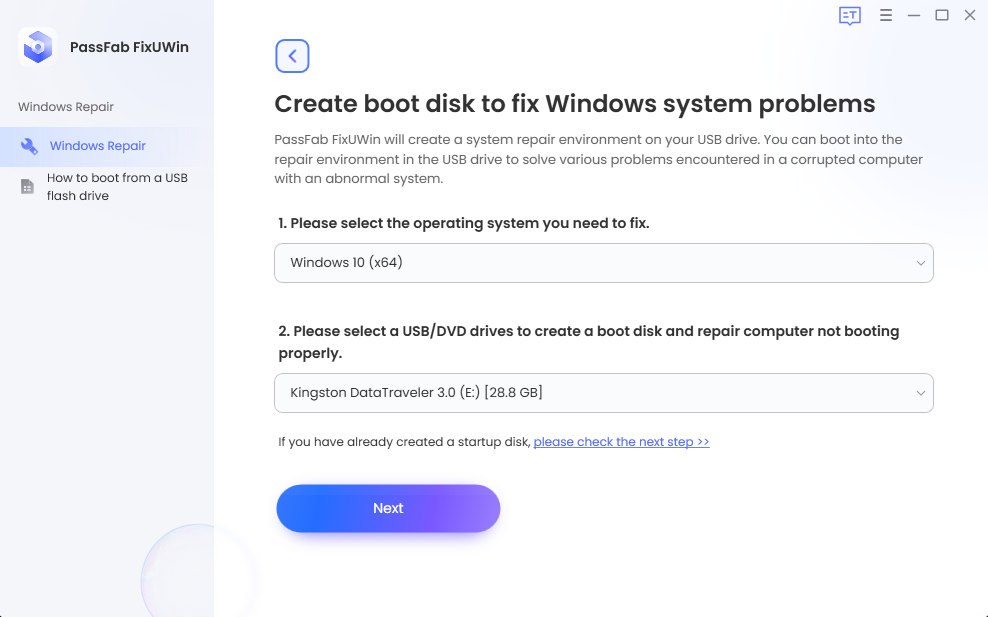Click the 'Create boot disk' page heading

coord(574,104)
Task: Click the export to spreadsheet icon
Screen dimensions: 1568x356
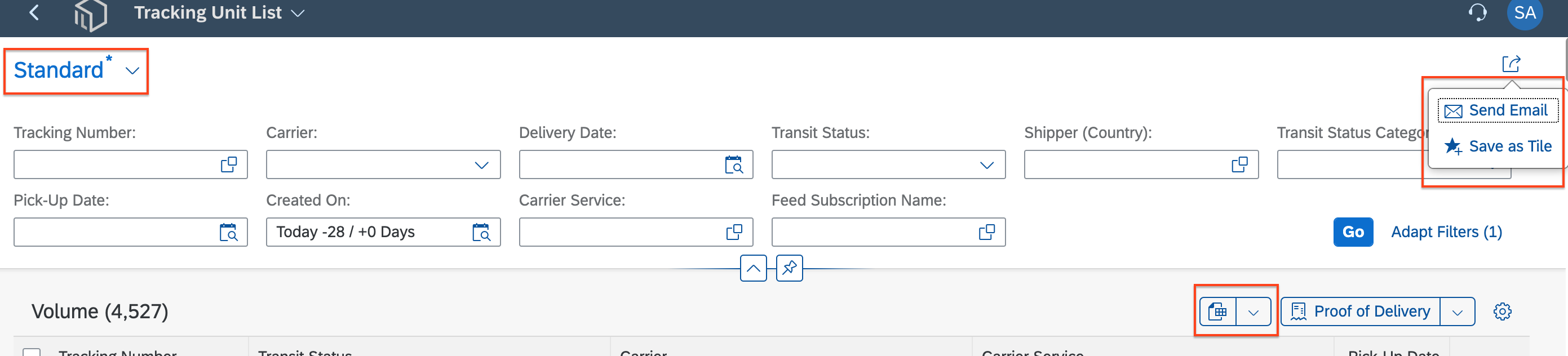Action: tap(1217, 312)
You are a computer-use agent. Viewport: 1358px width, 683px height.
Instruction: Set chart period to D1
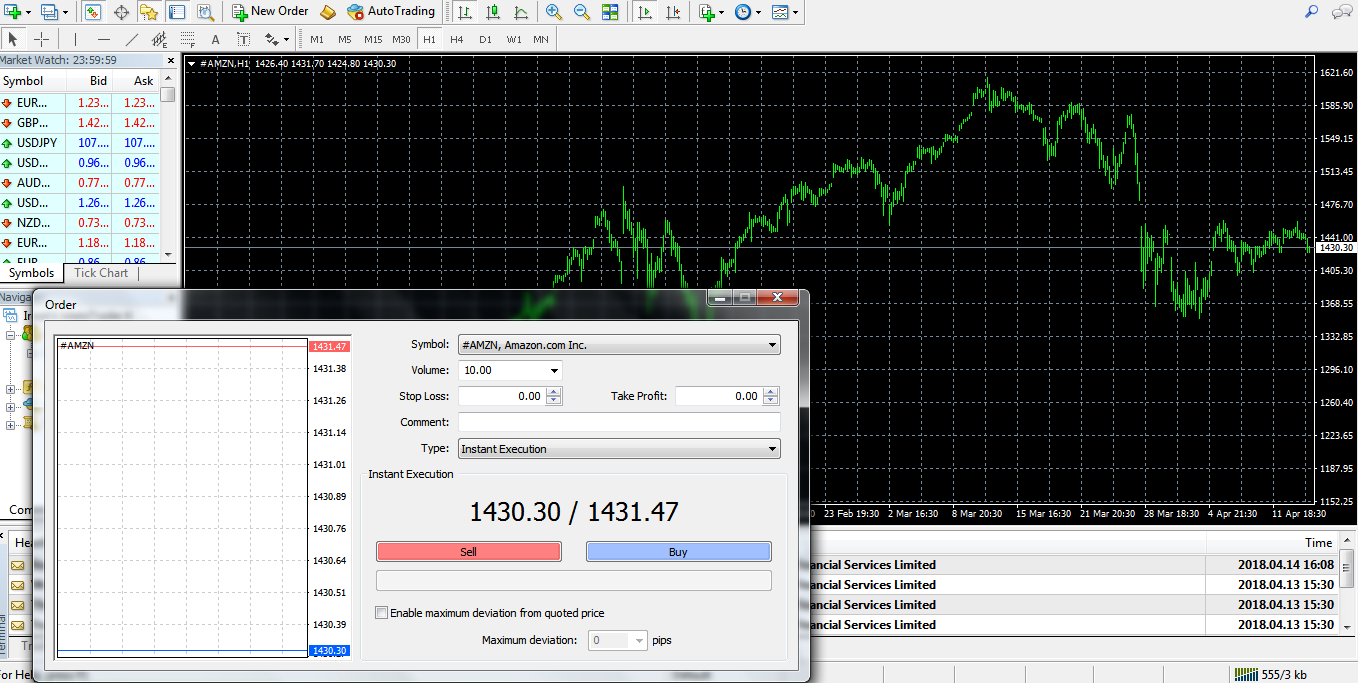[485, 39]
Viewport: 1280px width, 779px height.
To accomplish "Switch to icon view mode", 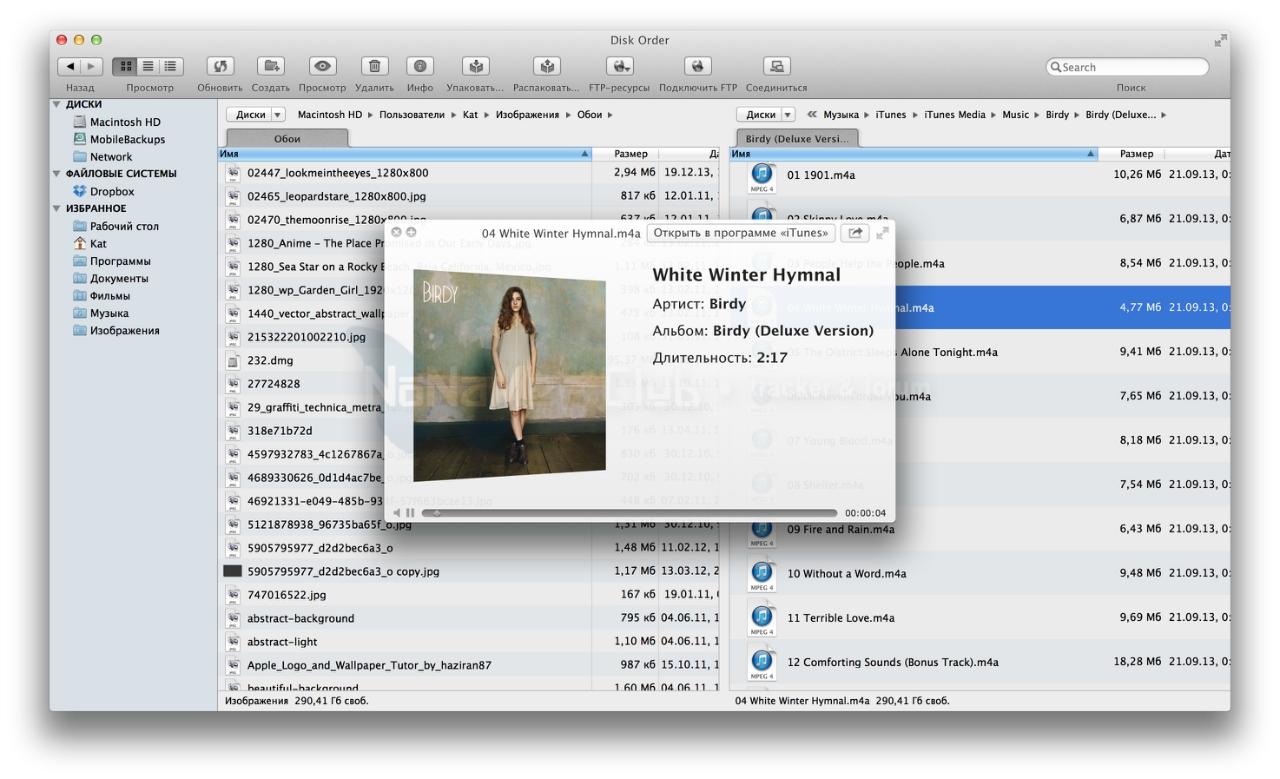I will [x=125, y=66].
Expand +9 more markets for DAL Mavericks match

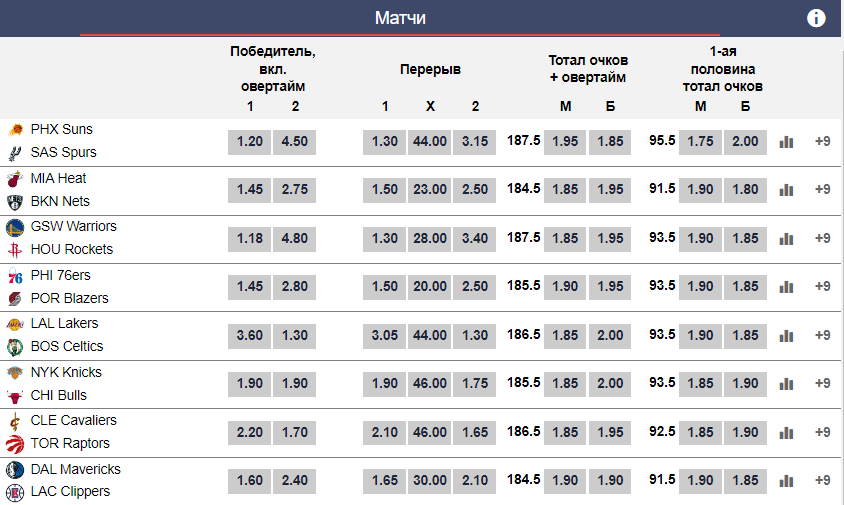tap(823, 480)
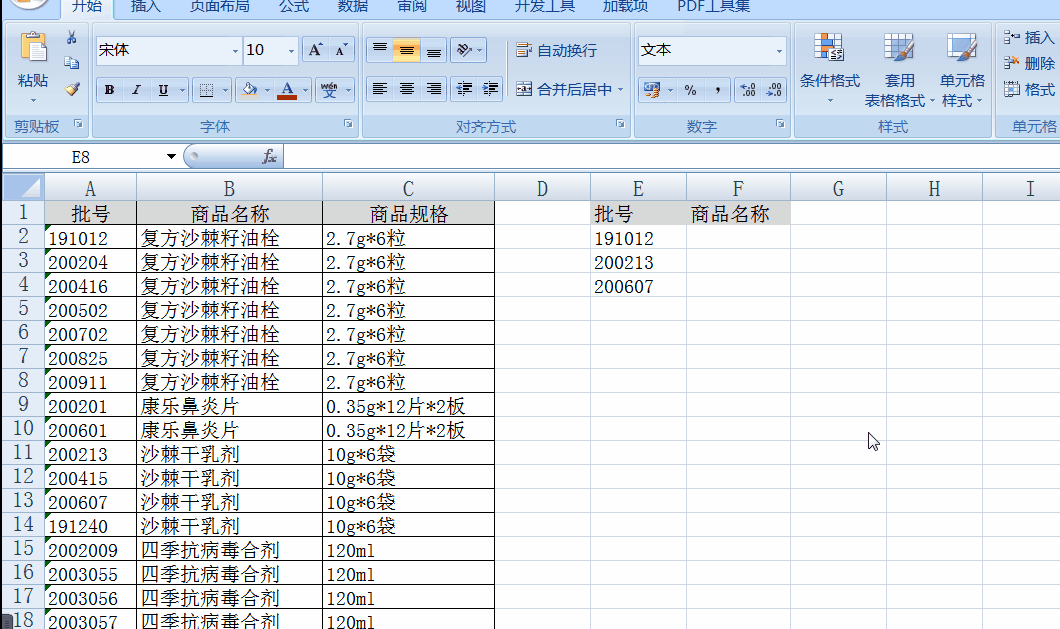The width and height of the screenshot is (1060, 629).
Task: Click the Cut (scissors) icon
Action: (71, 37)
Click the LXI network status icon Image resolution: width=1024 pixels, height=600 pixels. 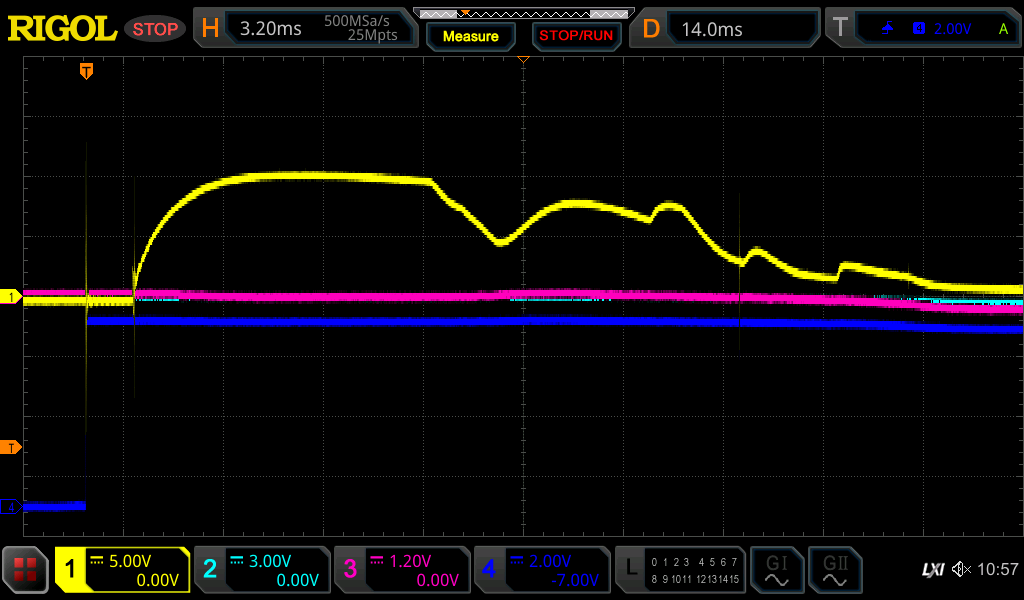[x=932, y=570]
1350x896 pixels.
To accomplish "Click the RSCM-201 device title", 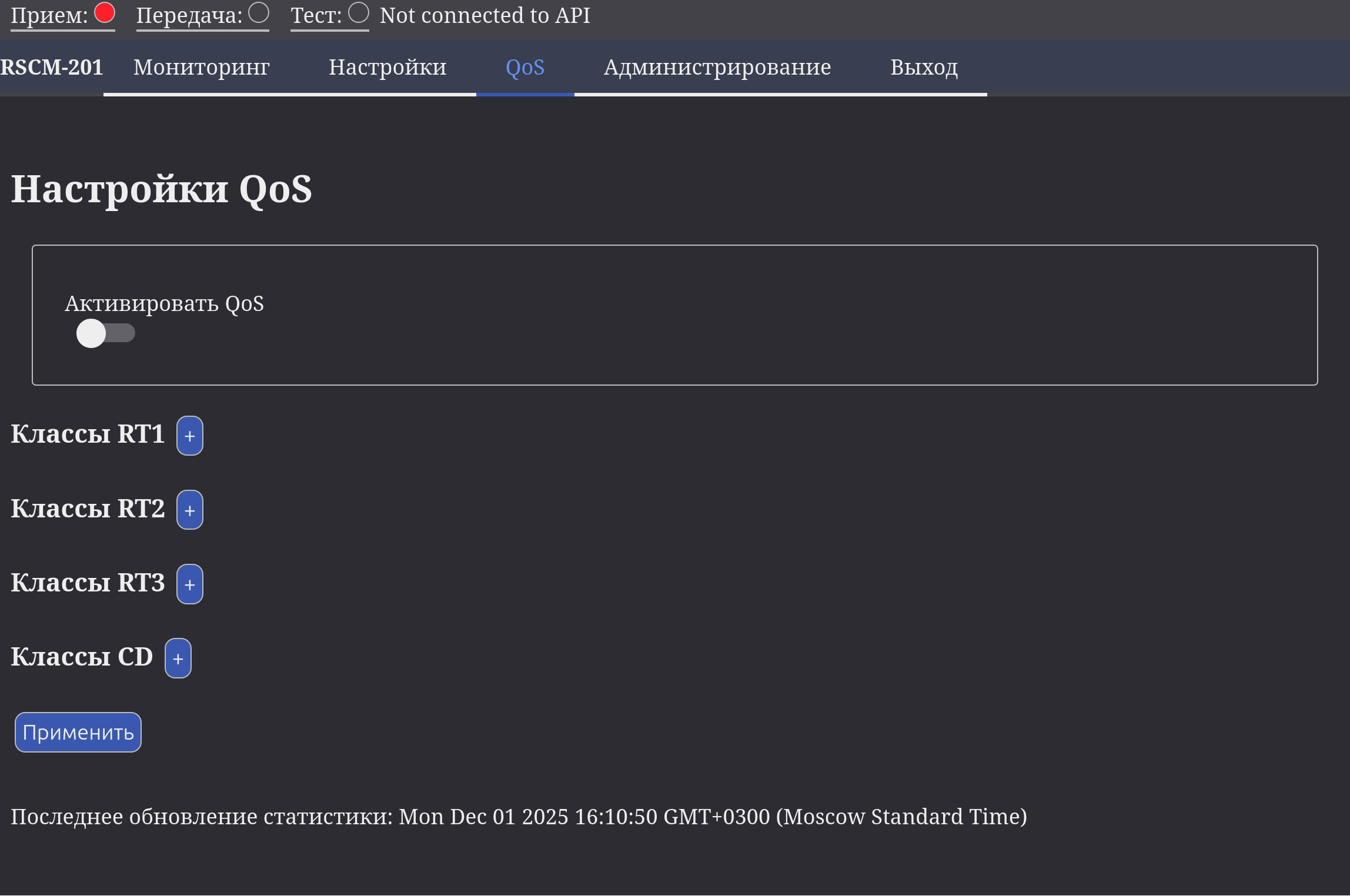I will pos(52,68).
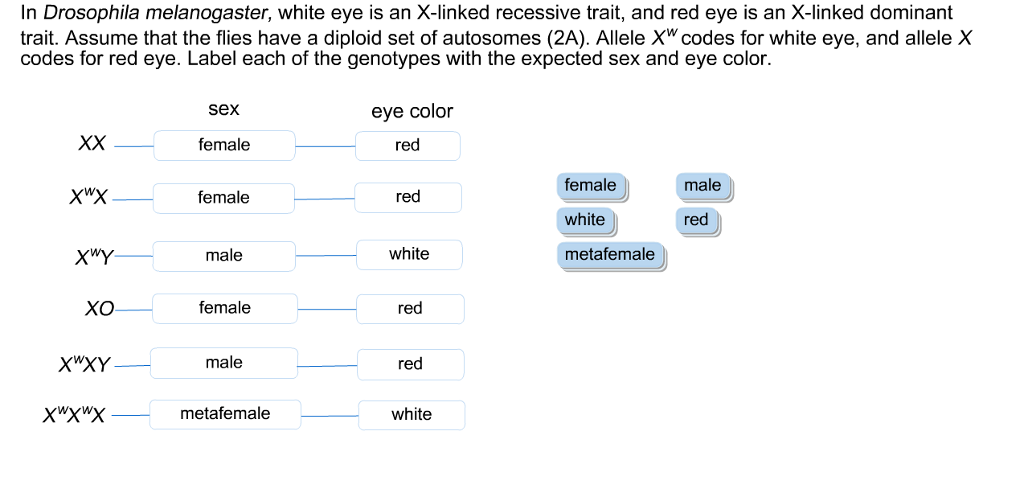This screenshot has height=497, width=1024.
Task: Click the sex box for XO row
Action: tap(225, 308)
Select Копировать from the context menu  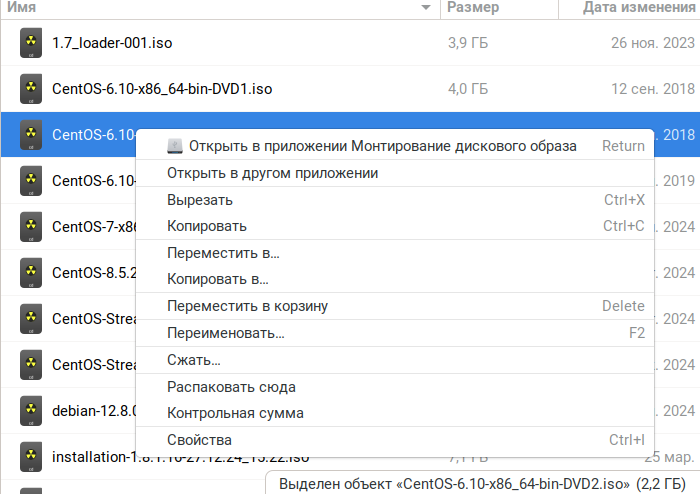[207, 226]
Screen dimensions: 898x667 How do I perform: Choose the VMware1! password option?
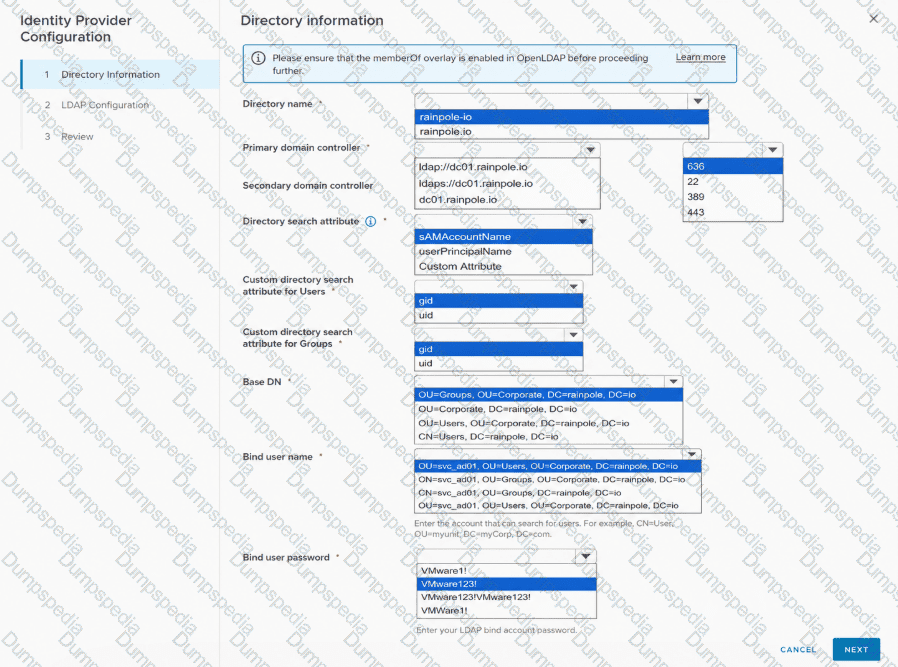coord(444,570)
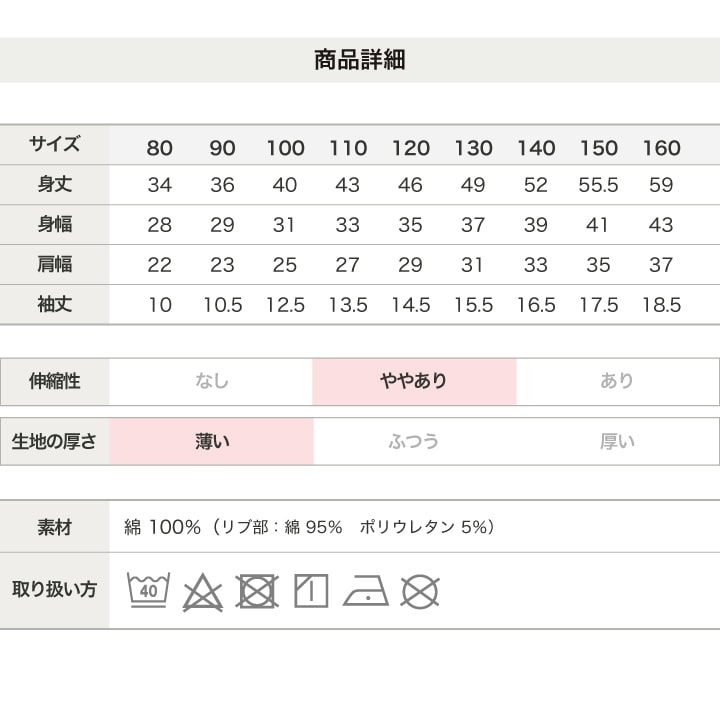
Task: Click the 取り扱い方 care instructions label
Action: (x=55, y=589)
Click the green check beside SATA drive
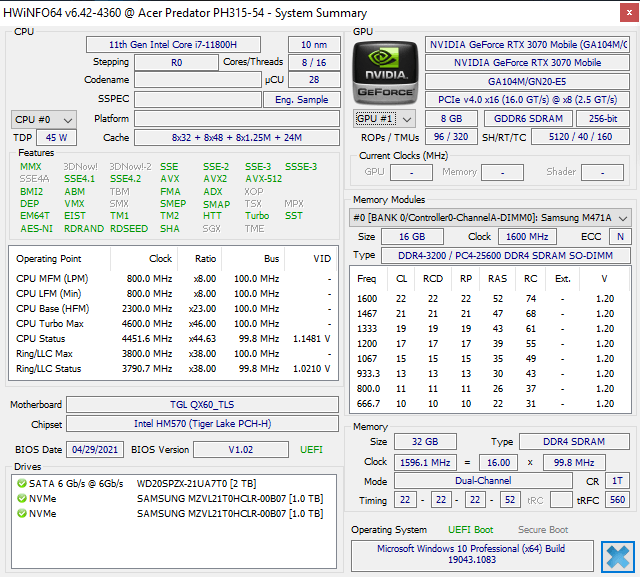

———

Problem details: From the records, copy out each line that includes the string "Viewport".

Solution for this problem:
You are a computer-use agent. Viewport: 1358px width, 683px height.
Viewport: 1280px width, 779px height.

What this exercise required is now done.